El niño que nunca estuvo allí: Imagen ilustrativa generada por IA
El doctor Jesús Hernández no pudo dejar de contarme, cuando lo entrevisté hace años, un suceso que lo marcó para siempre. La típica pregunta de “anécdotas que recuerde en especial” se convirtió en el despertar de un cuento de horror.
Intentaré reproducirlo con la misma serenidad con que me fue relatado, por más que el lápiz se me paralice sobre el cuaderno alguna que otra vez.
Ocurrió durante las prácticas del recién formado ginecobstetra, ubicado para cumplirlas en el municipio de Jovellanos. Los 60 palpitaban en el ambiente. Cuba cambiaba tanto como un joven, lozano e idealista, todavía incapaz de asimilar el próximo golpe que el destino eligiera.
Atender el parto de una paciente, también joven, no fue motivo para él de la menor extrañeza. Solo la típica que produce encontrarse ante un embarazo difícilmente deseado, ese impacto tan radical para cualquier muchacha inmadura, de campo o no, y sus familiares.
La chica no tenía un padre para su hijo que la acompañase. Tampoco edad suficiente o aspecto de haber asimilado el advenimiento. De hecho, pasado un breve tiempo, ni siquiera su persona estaba allí.
Ni ella ni el bebé: ambos habían desaparecido.
Nadie la había visto dejar la sala. En un descuido del médico y las enfermeras, dos personas se acababan de esfumar cuando ninguna de las dos, por sus respectivos estados físicos, parecía capaz de trasladarse por sus propios medios muy lejos de allí.
La única manera que encontraba Jesús de evitar que le llamaran mentiroso, como algunos prácticamente osaron, era esgrimir su propio testimonio más el del personal. Allí había tenido lugar un alumbramiento y, primero que todo, para ello hicieron falta una mujer encinta y la criatura de su interior. No podían corresponder a la imaginación.
Insatisfecho con las pesquisas inmediatas, el doctor se encaminó al hogar de la lugareña perdida. Una aproximación a la raíz del misterio.
La casa, de rústicas condiciones, quedaba en las afueras, como tantas viviendas aisladas en zona de campo. De lejos, Jesús distinguió sábanas y ropas que oscilaban tendidas al sol, y entre ellas a dos mujeres. De cerca, las reconoció como madre e hija, y esta última, sin duda, había dado a luz horas atrás bajo sus cuidados.
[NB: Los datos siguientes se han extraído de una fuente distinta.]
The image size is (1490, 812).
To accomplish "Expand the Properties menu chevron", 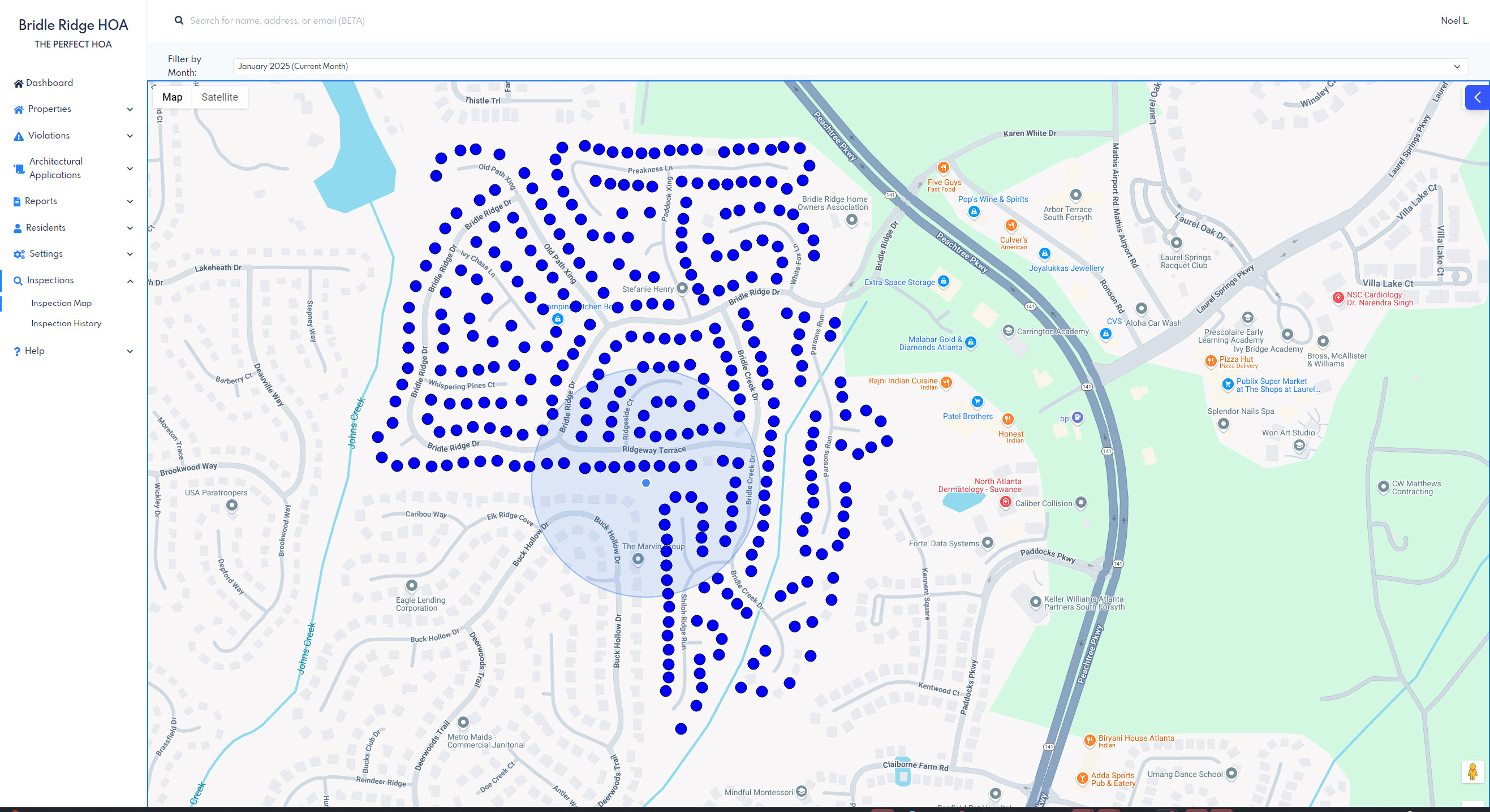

Sin embargo, para su perplejidad, ni una ni otra parecían vivir en la misma realidad que él. Respondieron a sus preguntas con la sequedad cortante con que se rechaza a un loco.
¿Parto? ¿Qué parto? ¡Si la niña nunca había estado embarazada! ¡Jamás! ¿Qué pintaba allí ese intruso, reclamando un niño que, sí existió, por ella no fue! En ese bohío no había nada que hacer, nada que buscar.
Casi se convenció de ello Jesús mientras se marchaba, víctima de la confusión, pero sí faltaba algo por buscar: la verdad. Su parte racional de hombre de ciencia se impuso al shock de verse convertido en el “irracional” de esta historia inacabada.
Pese a la excelente, y casi convincente, actuación de las campesinas, planteó a las autoridades el caso con toda la elocuencia y verosimilitud que pudo.
Solo así fue posible un interrogatorio exhaustivo, tanto a la joven homicida como a su encubridora madre, mientras el bebé permanecía fuera de alcance, apuñalado en la cabeza, al fondo del excusado de una sala de partos.
Cuentan que, quizá por un veredicto de enajenación mental, quizá por las políticas de aquella época que amparaban a la mujer trabajadora, por una u otra causa la muchacha quedó libre. Libre de volver a las tareas hogareñas, de recorrer aquellos campos, de respirar el mundo que no dejó a su hijo conocer.
Ella siguió allí. Él, salvo el rato que ocupó su vida, nunca estuvo.